В том, что говорила Энн, он узнал отзвук собственных мыслей, но это не доставило ему радости. Особенно его покоробило слово «угождать». Одно дело, когда так говорит человек его возраста, который, работая на трудном поприще, добивается успеха или терпит неудачи и поэтому имеет право в минуты депрессии сомневаться в значении своего труда. Другое дело — выслушивать огульные осуждения из уст неискушенной, избалованной девчонки.

— Энн, — остановил он ее, — не будь так строга к твоим соотечественникам-американцам.

— Охотно уступлю своих соотечественников-американцев любому, кто захочет.

«Еще один вопрос на повестке дня, — подумал он. — Узнать, что случилось с моей дочерью на родине в последние полгода. Но это мы отложим до следующей встречи».

Он вернул разговор в прежнее русло.

— Раз уж ты так много размышляла о моей карьере, — сказал он с легкой иронией, — то, может быть, посоветуешь, чем мне заняться?

— Есть масса разных вещей. Можешь преподавать, можешь пойти редактором в какое-нибудь издательство. В сущности, ты тем и занимался всю жизнь, что редактировал чужие рукописи. Можешь даже сам стать издателем. Или поселиться где-нибудь в тихом городке и открыть маленький театр. Или писать мемуары.

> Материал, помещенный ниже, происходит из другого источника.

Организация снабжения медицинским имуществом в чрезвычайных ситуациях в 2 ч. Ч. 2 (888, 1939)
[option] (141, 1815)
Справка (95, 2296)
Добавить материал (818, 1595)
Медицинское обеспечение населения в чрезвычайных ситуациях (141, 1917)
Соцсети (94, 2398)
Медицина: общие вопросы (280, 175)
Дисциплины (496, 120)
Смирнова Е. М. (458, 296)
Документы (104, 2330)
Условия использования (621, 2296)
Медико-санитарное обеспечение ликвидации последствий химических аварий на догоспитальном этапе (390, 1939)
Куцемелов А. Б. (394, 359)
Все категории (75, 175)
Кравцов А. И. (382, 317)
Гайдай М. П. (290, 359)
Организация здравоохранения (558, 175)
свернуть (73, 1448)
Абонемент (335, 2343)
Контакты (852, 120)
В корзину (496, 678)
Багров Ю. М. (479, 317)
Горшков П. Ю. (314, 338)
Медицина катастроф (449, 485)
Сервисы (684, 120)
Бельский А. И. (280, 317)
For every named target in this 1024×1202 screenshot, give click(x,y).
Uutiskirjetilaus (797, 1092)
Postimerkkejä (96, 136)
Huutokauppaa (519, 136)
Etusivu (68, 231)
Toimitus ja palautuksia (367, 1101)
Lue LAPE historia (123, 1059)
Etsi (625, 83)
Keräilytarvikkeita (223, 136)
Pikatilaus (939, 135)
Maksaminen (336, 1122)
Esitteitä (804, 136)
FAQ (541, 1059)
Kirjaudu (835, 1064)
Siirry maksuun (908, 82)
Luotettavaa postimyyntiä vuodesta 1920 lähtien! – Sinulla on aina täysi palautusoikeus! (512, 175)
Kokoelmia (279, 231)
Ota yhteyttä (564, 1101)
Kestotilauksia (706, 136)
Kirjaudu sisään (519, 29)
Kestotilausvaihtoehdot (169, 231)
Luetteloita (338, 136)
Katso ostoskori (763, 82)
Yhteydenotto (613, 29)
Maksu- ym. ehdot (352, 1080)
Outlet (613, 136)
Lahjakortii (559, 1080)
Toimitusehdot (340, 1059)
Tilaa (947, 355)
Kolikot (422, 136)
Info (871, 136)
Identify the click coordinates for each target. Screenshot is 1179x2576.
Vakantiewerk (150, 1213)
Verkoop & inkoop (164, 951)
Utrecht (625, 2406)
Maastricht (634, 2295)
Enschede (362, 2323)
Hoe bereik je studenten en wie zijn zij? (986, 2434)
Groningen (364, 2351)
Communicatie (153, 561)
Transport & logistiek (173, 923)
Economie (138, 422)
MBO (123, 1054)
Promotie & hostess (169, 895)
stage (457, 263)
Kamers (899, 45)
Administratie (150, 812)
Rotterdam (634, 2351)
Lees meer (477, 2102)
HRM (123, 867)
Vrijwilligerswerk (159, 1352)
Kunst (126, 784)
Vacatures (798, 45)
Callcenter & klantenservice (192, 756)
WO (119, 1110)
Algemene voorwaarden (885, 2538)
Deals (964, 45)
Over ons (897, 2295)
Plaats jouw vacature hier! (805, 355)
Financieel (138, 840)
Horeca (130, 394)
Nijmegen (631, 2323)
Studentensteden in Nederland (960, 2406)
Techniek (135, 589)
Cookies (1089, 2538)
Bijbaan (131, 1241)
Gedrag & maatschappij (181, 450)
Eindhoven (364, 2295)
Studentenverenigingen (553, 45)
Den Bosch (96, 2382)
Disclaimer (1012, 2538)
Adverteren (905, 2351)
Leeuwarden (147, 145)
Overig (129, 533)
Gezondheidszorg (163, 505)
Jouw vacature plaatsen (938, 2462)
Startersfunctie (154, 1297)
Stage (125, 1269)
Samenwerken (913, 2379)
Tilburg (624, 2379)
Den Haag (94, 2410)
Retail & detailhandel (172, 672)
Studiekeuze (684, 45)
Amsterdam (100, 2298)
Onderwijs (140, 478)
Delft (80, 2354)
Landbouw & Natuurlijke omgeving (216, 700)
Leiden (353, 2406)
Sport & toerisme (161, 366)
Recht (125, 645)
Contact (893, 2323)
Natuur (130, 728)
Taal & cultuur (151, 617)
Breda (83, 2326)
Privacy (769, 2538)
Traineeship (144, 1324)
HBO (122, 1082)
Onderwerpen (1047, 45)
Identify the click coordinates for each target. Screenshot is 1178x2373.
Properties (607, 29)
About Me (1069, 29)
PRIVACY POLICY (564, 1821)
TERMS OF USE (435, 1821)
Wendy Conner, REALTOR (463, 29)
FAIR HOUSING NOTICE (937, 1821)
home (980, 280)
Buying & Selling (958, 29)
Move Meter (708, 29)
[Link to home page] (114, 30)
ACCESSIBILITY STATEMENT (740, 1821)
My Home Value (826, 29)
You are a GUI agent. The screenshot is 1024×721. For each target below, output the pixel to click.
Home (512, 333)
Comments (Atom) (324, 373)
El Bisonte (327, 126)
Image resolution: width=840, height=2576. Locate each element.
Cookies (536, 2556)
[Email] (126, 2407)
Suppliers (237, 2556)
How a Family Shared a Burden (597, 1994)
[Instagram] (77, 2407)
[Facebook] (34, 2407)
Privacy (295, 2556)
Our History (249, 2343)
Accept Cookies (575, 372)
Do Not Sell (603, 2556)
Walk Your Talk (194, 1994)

— Энн, — укоризненно сказал он, — я знаю, что я стар, но не настолько же.

— Есть уйма разных занятий, — упрямо повторила она. — Ты самый умный из всех, кого я знаю, и было бы преступлением, если бы ты дал сбросить себя, как битую карту, только потому, что люди, занимающиеся кино или театром, беспросветно глупы. Ты ведь не женат на кино. Христом богом клянусь, что Моисей сошел с Синая не для того, чтобы сказать «развлекай».

Он засмеялся.

— Милая Энн, ты сделала винегрет из двух великих религий.

— Я знаю, что говорю.

— Может, и знаешь, — согласился он. — Может, в твоих словах есть доля правды. А может, ты и ошибаешься. В этом году я отчасти для того и приехал в Канн, чтобы принять какое-то решение, узнать, стоит ли мне оставаться в кино.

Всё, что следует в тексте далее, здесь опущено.